## EXERCISE OBJECTIVE
What you give back should match the records word for word.

DATASET EXTRACT START

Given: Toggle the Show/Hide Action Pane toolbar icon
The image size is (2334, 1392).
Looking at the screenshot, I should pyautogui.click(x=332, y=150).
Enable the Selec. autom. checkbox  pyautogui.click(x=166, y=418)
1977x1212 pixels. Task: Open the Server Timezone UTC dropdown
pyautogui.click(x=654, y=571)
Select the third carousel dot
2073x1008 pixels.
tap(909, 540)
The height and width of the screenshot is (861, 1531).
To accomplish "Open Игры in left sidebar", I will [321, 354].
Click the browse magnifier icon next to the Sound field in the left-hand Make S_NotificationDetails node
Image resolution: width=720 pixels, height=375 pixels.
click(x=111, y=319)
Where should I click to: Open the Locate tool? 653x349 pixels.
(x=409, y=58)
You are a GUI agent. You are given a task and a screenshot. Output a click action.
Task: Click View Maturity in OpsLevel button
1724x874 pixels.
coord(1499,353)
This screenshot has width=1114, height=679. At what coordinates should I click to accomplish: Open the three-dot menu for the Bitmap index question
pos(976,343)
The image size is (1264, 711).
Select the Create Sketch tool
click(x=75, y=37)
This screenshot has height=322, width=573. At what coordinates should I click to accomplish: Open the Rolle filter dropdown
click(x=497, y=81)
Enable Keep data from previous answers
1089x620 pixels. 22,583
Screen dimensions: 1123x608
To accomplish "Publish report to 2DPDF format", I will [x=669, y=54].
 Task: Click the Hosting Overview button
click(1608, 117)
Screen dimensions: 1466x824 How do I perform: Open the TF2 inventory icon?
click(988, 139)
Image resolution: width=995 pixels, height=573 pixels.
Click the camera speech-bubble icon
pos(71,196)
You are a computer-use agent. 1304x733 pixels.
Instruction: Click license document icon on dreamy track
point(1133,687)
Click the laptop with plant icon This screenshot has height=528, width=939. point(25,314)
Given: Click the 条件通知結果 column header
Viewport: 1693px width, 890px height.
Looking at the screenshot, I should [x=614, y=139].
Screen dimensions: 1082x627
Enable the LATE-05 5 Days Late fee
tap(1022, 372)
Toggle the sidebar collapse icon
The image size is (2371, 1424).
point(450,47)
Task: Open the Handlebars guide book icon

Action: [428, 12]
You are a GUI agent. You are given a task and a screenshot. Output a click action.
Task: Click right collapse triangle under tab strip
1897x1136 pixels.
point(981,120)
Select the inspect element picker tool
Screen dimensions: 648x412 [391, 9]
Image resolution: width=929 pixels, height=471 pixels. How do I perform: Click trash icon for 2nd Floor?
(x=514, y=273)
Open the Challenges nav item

DATASET EXTRACT END

## RESPONSE AREA
Given: Toggle the Show/Hide Action Pane toolbar icon
The image size is (2334, 1392).
Looking at the screenshot, I should pyautogui.click(x=332, y=150).
Enable the Selec. autom. checkbox  pyautogui.click(x=166, y=418)
1977x1212 pixels. Task: Open the Server Timezone UTC dropdown
pyautogui.click(x=654, y=571)
Select the third carousel dot
2073x1008 pixels.
tap(909, 540)
The height and width of the screenshot is (861, 1531).
To accomplish "Open Игры in left sidebar", I will [321, 354].
Click the browse magnifier icon next to the Sound field in the left-hand Make S_NotificationDetails node
Image resolution: width=720 pixels, height=375 pixels.
click(x=111, y=319)
Where should I click to: Open the Locate tool? 653x349 pixels.
(x=409, y=58)
You are a GUI agent. You are given a task and a screenshot. Output a click action.
Task: Click View Maturity in OpsLevel button
1724x874 pixels.
coord(1499,353)
This screenshot has width=1114, height=679. At what coordinates should I click to accomplish: Open the three-dot menu for the Bitmap index question
pos(976,343)
The image size is (1264, 711).
Select the Create Sketch tool
click(x=75, y=37)
This screenshot has height=322, width=573. At what coordinates should I click to accomplish: Open the Rolle filter dropdown
click(x=497, y=81)
Enable Keep data from previous answers
1089x620 pixels. 22,583
Screen dimensions: 1123x608
To accomplish "Publish report to 2DPDF format", I will [x=669, y=54].
 Task: Click the Hosting Overview button
click(1608, 117)
Screen dimensions: 1466x824 How do I perform: Open the TF2 inventory icon?
click(988, 139)
Image resolution: width=995 pixels, height=573 pixels.
Click the camera speech-bubble icon
pos(71,196)
You are a computer-use agent. 1304x733 pixels.
Instruction: Click license document icon on dreamy track
point(1133,687)
Click the laptop with plant icon This screenshot has height=528, width=939. point(25,314)
Given: Click the 条件通知結果 column header
Viewport: 1693px width, 890px height.
Looking at the screenshot, I should [x=614, y=139].
Screen dimensions: 1082x627
Enable the LATE-05 5 Days Late fee
tap(1022, 372)
Toggle the sidebar collapse icon
The image size is (2371, 1424).
point(450,47)
Task: Open the Handlebars guide book icon

Action: [428, 12]
You are a GUI agent. You are given a task and a screenshot. Output a click action.
Task: Click right collapse triangle under tab strip
1897x1136 pixels.
point(981,120)
Select the inspect element picker tool
Screen dimensions: 648x412 [391, 9]
Image resolution: width=929 pixels, height=471 pixels. How do I perform: Click trash icon for 2nd Floor?
(x=514, y=273)
Open the Challenges nav item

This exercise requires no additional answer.